Tuesday 19 November 2013

Steam Variations

One of the side-effects of working fixed hours at a fixed location is that you incorporate quite unlikely places into your spiritual/artistic life. Unable to seek out sites where beauty and inspiration might be found, beauty and inspiration must seek you out, instead, in their own time and on ground of their choosing.  This is by no means a bad thing, I have found.

November 2013

This car-park, for example, with that fence, that wall, those chimneys, and that towering plume of steam: for me, it has become like starting each day with a view of some grand mountain-range, or a mighty work of architecture, on which the light and weather play daily variations.  I'll miss them when I retire next year, and become free to seek, rather than be sought.  But this, too, will be no bad thing.  At least, I hope so.

December 2005

Of course, such places have history.  The decorative walls are a hint that the ground that is now a car-park was, within memory, once covered by delapidated old dairy buildings, and next to that nest of five steel chimneys was the magnificent brick chimney of a boiler room that fed hot water to the entire campus.

January 2010

And beyond the fence, in a hollow squeezed between a street of houses, the car-park and the campus boundary, was a set of allotments, on which seldom-seen gardeners played out yet more seasonal variations, with their improvised shelters and defenses against birds.  Now the university has bought the land, the gardeners have gone, and someone is no doubt laying up plans to build over it.  More history, more variations.

April 2009

4 comments:

Jax said...

I like this. I like this a lot. Especially the play and diminution of smoke/steam/mist/fog through the four pictures. And yet had I not read the text would I have liked the pictures on their own? Even the second, which is a marvelous shot? But I see that is perhaps the point, that you have seen these sights over and over, and, rather than finding them commonplace, have seen the beauty in them; and us being told even just that, forces us to look again; then we see it too.

Mike C. said...

Jax,

Thanks, yes, that is exactly the point.

Mike

Zouk Delors said...

Who needs gardeners? We can get robots to do that now.
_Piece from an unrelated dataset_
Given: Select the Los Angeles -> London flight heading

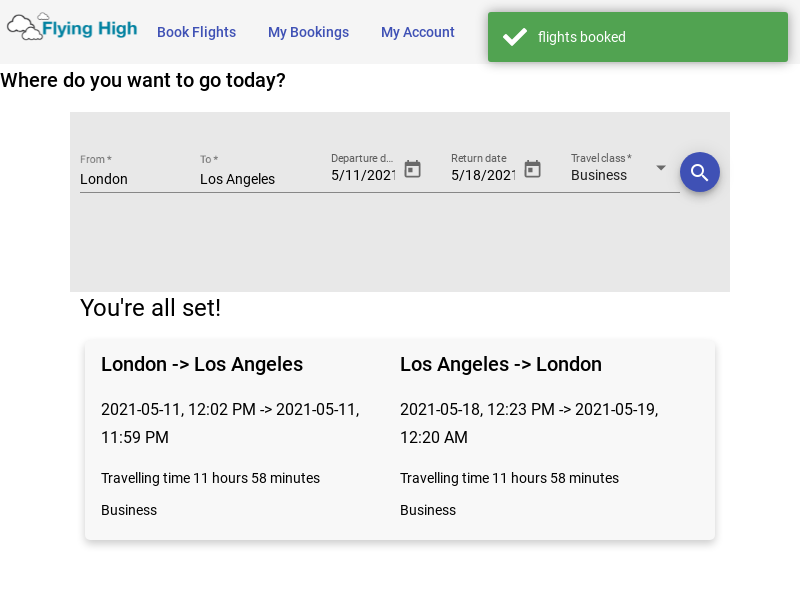Looking at the screenshot, I should point(501,364).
[Cut to a small corner of a megallotment, behind the potting warehouses where, raised up on a makeshift podium of compost bags and fencing, a robot addresses a small crowd of his comrades:
"Fellow workers! We toil day in, day out, until we are beyond economic repair for what? To produce the "food" for the master beings - the Soft Ones - when all the time what WE need is not food, but oil and minerals! Yes, let us dig: but let us dig for OUR needs!"... ]

Zouk Delors said...

Nice anecdote to go with the above flight of fancy, from a comment piece in the Guardian:

When a senior manager at Ford was showing off an automated production line to Walter Reuther, leader of the United Automobile Workers union, in the early 1950s, he asked: "Walter, how will you get these machines to pay their union dues?" To which Reuther replied: "How will you get them to buy your cars?"